Srđan Dabić (; born 20 July 1962) is a Serbian business manager and former professional basketball player.

Playing career 
A point guard, Dabić played 13 seasons in the Yugoslav Federal League from 1978 to 1991. During that time, he played for Crvena zvezda on two occasions, Radnički Belgrade, and Šibenka. In 1991, he signed for a Sofia-based team Levski Totel of the Bulgarian National League.

National team career 
Dabić was a member of the Yugoslavia cadet team that won the gold medal at the 1979 European Championship for Cadets in Damascus, Syria. Over seven tournament games, he averaged 10.6 points per game.
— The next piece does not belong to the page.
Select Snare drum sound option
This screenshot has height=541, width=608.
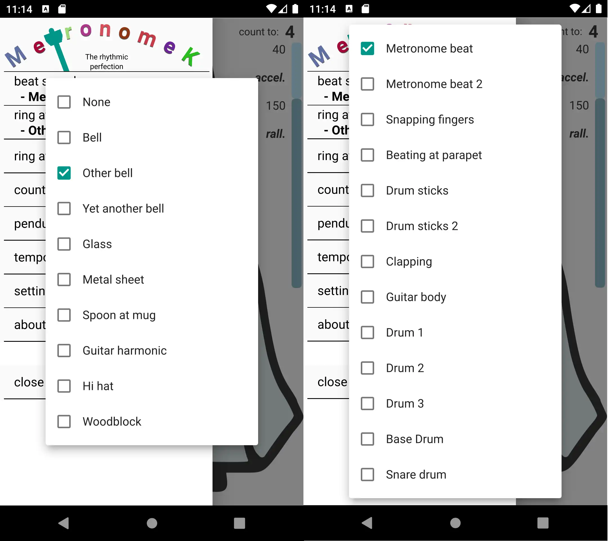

Dabić was a member of the Yugoslavia junior team that won the silver medal at the 1980 European Championship for Juniors in Celje, Slovenia, Yugoslavia. Over seven tournament games, he averaged 10.9 points per game.

Business career 
In July 2003, Dabić was elected as a board member for the Crvena zvezda Basketball Club.

Dabić was a director of Lukoil Serbia, a Serbian branch of Russian multinational energy corporation Lukoil. In 2003, Dabić represented Lukoil in the privatization of a Serbian state gas company Beopetrol.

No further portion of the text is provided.